Liberty, Prudence, Imperfection, and Law

“Obama as Stuart,” By Nathan Coleman

Both political pundits and the general public often compare presidents to one another, usually in order to help defend or attack presidential actions.  For example, just about every major political scandal since 1973 has been given “gate” at the end of it in recognition of the Watergate scandal that destroyed the Nixon presidency.  While absolute comparisons are clearly impossible to make—each President is faced with different contextual circumstances, after all—nevertheless, some similar actions and responses can, and should, be noted.  If the caveat of context is kept in mind, these comparisons are useful, easy, and quick ways to help explain discontent or satisfaction with a presidential administration.

The current administration is no different.  When President Obama was first elected in 2008 newspapers and other publications went to great lengths in the attempt to describe the Illinois Senator as the second coming of FDR and Lincoln all rolled into one.  Whether President Obama can be compared to both Roosevelt and Lincoln is debatable (and depends on how positively or negatively you see Lincoln and FDR), yet there is a better—if somewhat surprising—historical comparison that can be made with the Obama administration, that of Charles I, the king of England from 1625–1651.

When side-by-side comparisons between the two are made, the similarities are quite stark.  Here’s is a quick list of several of the more striking comparisons between the two.

1: Both embraced political ideas that were alien to the country they ruled:

Charles I embraced the Divine Right/Absolutism idea of Monarchy, which held that Monarchs were God’s chosen ruler of the people and must, therefore, be absolutely obeyed.  Englishmen of the period had long rejected the idea that the Monarch and his/her rule was absolute.
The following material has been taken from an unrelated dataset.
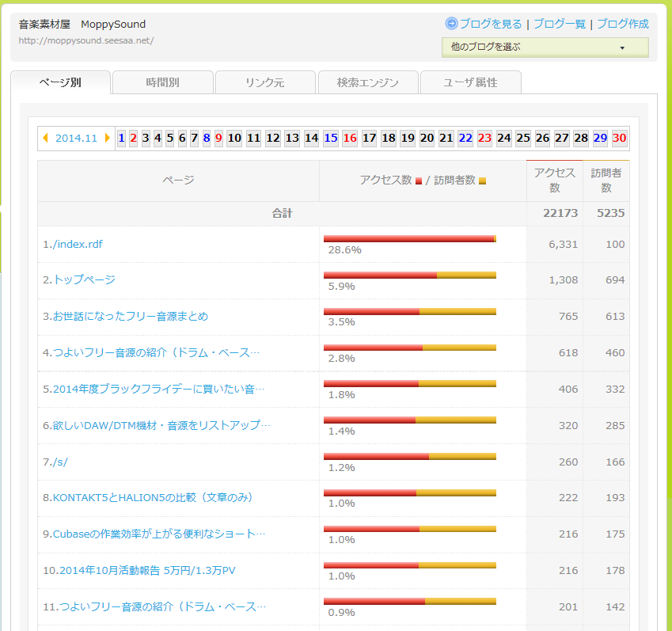Click the red access count legend square
The height and width of the screenshot is (631, 672).
[x=419, y=181]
Rather, they embraced an idea that their constitutional system was predicated on customs and rights that dated back since “time immemorial.”

President Obama has embraced a Marxist/Extreme Progressivism, which essentially tries making the state all-intrusive and powerful.  Although Americans have accepted certain statist elements in their system for around a century, they nevertheless still profess to accept the basic tenets that the government should be limited by constitutional proscription.

2: Charles and Obama have little respect for dissenting religious beliefs. 

During Charles I reign, his Archbishop of Canterbury, William Laud, persecuted various dissenting sects—those protestant branches that did not conform to the Church of England—with the Puritans, Presbyterians, and Quakers being the most famous of his victims.  This persecution, which was intense and often violent, was one of the causes for the growth of the New England Puritan colonies in the mid-17th century, as well as a driving cause behind the English Civil War and Charles’ military conflict with Scotland.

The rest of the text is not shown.